== DIRECTIONS FOR THIS TASK ==
Copy out each entry below verbatim, skipping the images.

*** Block opens ***

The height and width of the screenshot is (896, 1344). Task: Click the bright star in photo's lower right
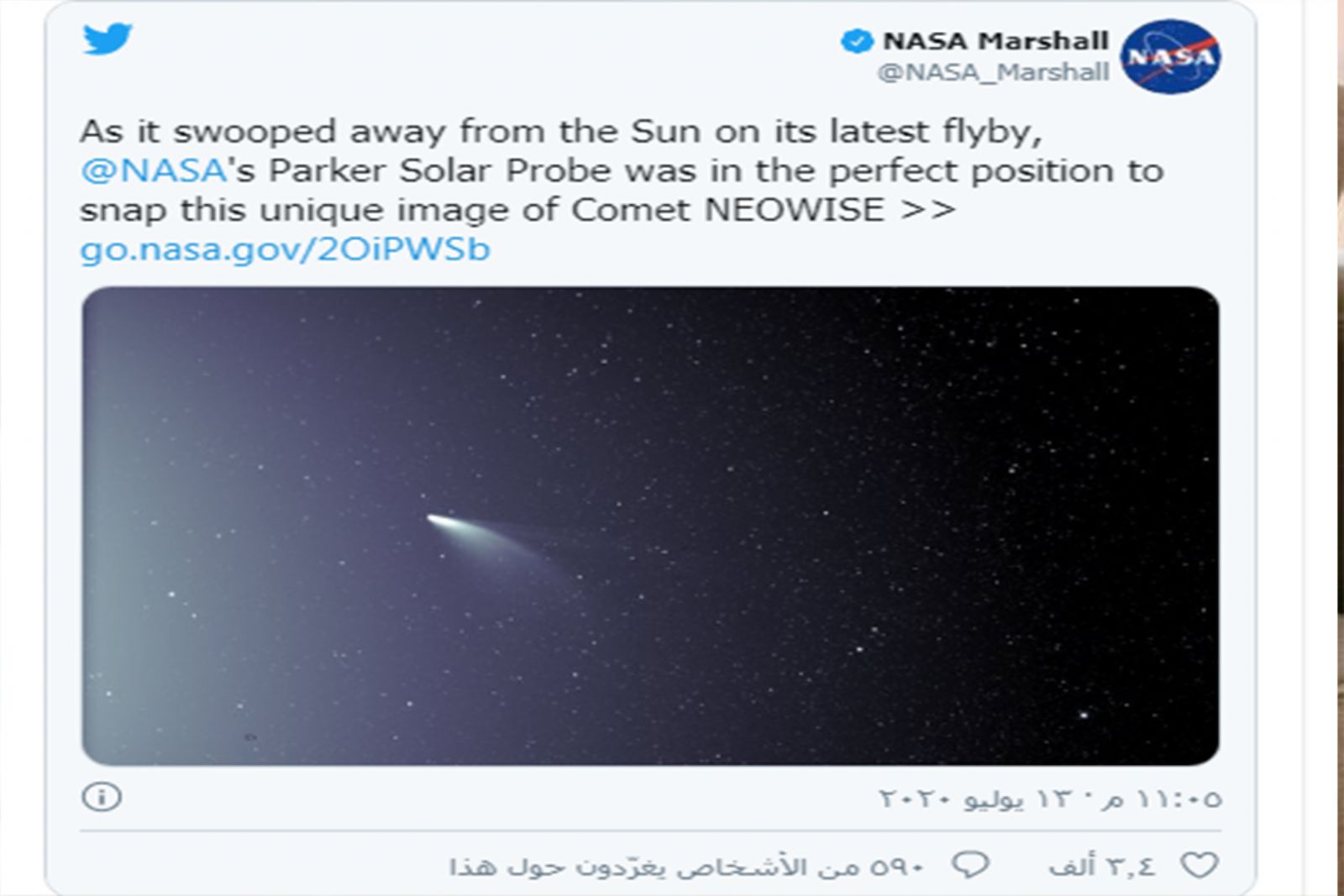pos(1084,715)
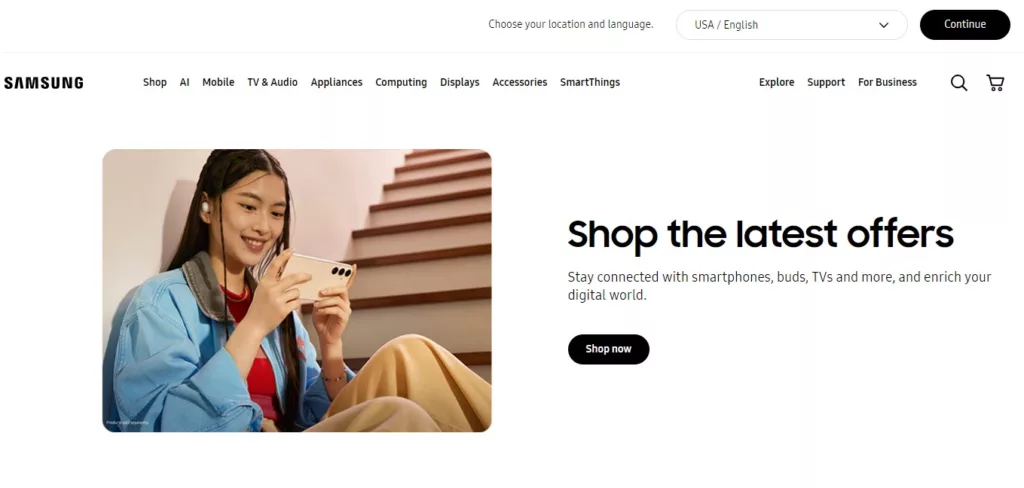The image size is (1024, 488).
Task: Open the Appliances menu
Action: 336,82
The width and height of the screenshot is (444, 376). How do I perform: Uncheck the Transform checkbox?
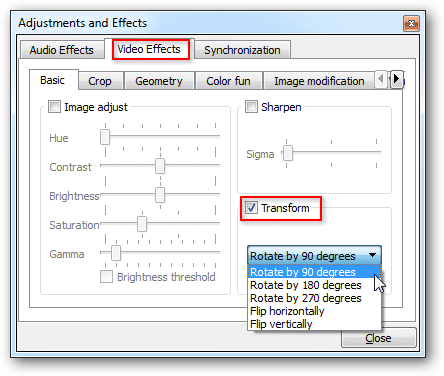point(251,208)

*** Block closes ***

== ANSWER ==
The height and width of the screenshot is (896, 1344). Task: Click the bright star in photo's lower right
pos(1084,715)
The image size is (1024, 488).
Task: Open the Appliances menu
Action: 336,82
The width and height of the screenshot is (444, 376). How do I perform: Uncheck the Transform checkbox?
point(251,208)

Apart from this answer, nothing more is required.